Anti-Christ Handbook 2

So I’ve been reading book 2 of The Anti-Christ Handbook, Fred Clark’s collection of the blog posts that he wrote, starting in 2003, criticizing the Left Behind books by Tim Lahaye and Jerry Jenkins.

I’ve reached the posts, titled Boutros Boutros Carpathia (a reference to Boutrous Boutros-Ghali, Secretary-General of the United Nations at the time the Left Behind books were written) where Nicolae Carpathia, the Antichrist, makes his debut before the United Nations.

In the world of Left Behind, the United Nations is not a collection of powerless diplomats, dependent on its member nations for every dime and employee, permanently half-paralyzed by competing interests among its most powerful members. In Left Behind, the United Nations is the de facto government of the world, with a relationship to member nations similar to the U.S. federal government’s relationship to the individual states.

(Mind you, this isn’t a deliberate alternate reality; Lahaye and Jenkins believe that this is, or will be, how the United Nations works in our world.)

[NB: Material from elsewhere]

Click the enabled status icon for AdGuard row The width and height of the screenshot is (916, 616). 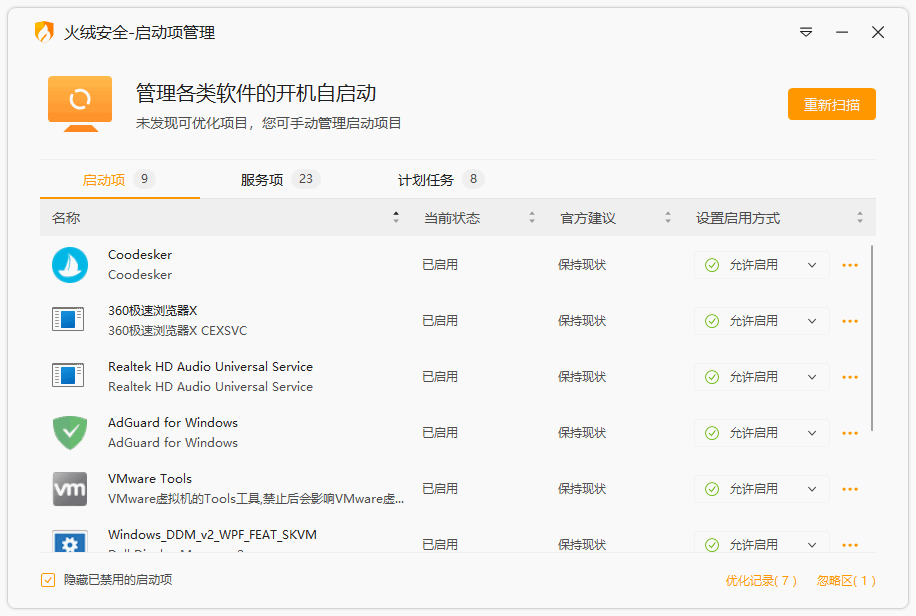click(712, 432)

This, of course, means that to conquer the world, Carpathia must conquer the UN. This results in the infamous scene where he wows the crowd at the UN by reciting the member nations’ names in order, saying each name in the language spoken by the people of that nation. We later find out that Carpathia has supernatural mind control powers, but he’s apparently not supposed to be using them in this scene; L&J genuinely believe that reciting a list would bring the UN General Assembly to their feet in a standing ovation and start whoever could perform such a feat on the path of world domination.

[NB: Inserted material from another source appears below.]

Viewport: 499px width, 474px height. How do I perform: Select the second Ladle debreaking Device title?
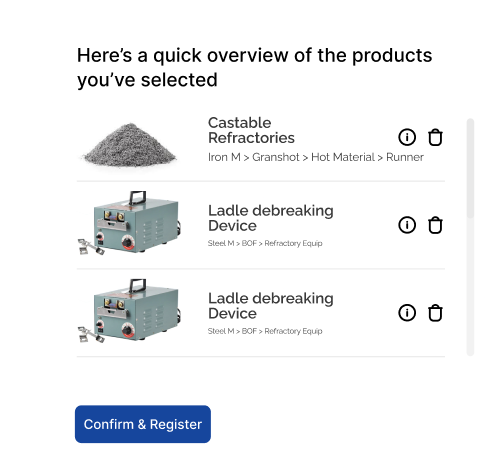coord(271,306)
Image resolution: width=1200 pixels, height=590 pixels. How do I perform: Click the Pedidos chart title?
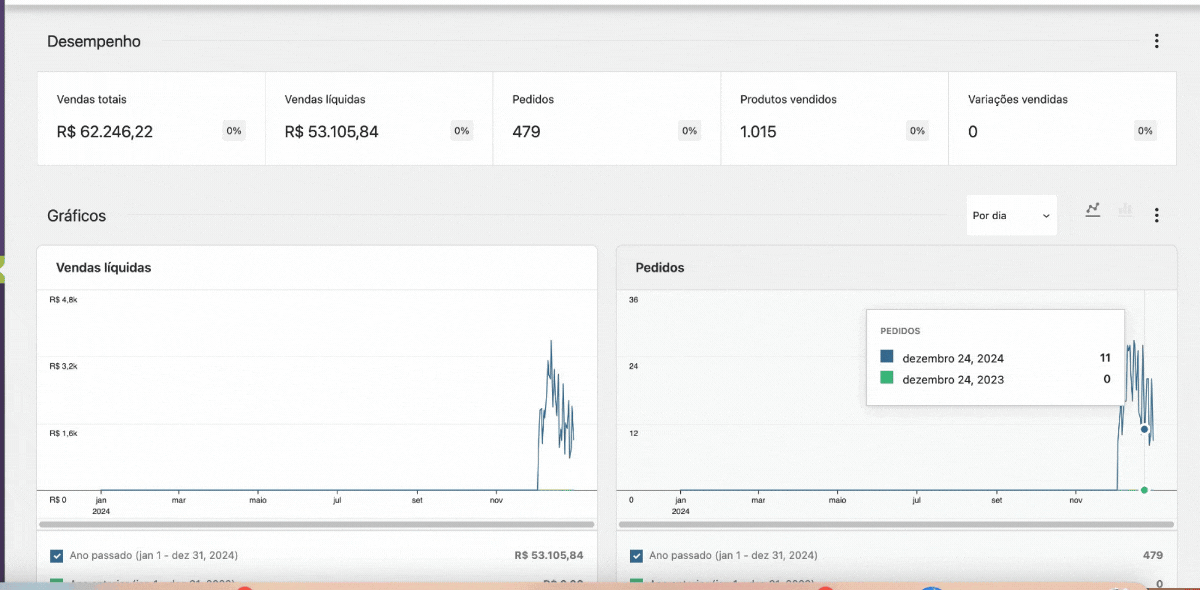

It’s a shame, really. That would be a demonstration of supernatural power indeed, to have a character almost literally reading from the phone book, and have the crowds go wild while the unaffected few are left looking around themselves and wondering what the hell is going on.

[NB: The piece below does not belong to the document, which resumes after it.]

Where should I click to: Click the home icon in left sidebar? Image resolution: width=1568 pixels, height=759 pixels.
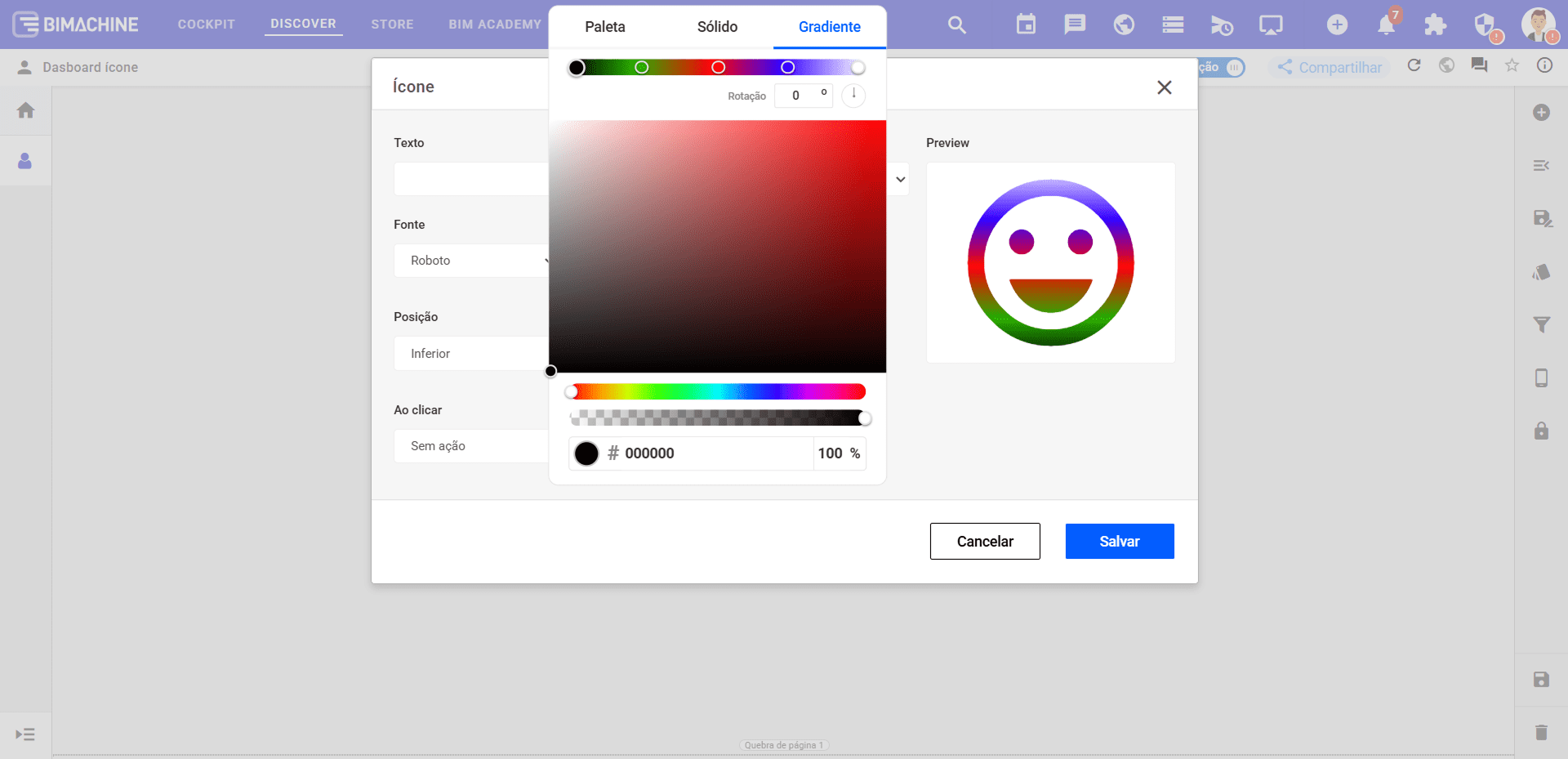25,110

But Fred points out that there is an even larger missed opportunity here: Nicolae is the Antichrist. This is a perfect opportunity to draw a contrast between him and the Christ, thus demonstrating the character of both. Now, while a gathering of “all nations under Heaven” hearing Carpathia speak in their native tongue is a passable anti-Pentecost, Pentecost wasn’t one of Jesus’s miracles. That one goes to Peter, the Apostles, and the Holy Spirit well after Jesus had returned to Heaven. Instead, there should be some sort of anti-Baptism performed by an anti-John (the character Jonathan Stonagal was almost certainly supposed to be this – why couldn’t they wrangle some way to have him make Carpathia’s introductions at the UN? They have Rayford Steele, a civilian, get hired to pilot Air Force One.). And rather than reciting a list of member nations, this would be a good opportunity for Carpathia to preach his anti-Gospel, complete with anti-Beatitudes.

That got me thinking. What would anti-Beatitudes look like?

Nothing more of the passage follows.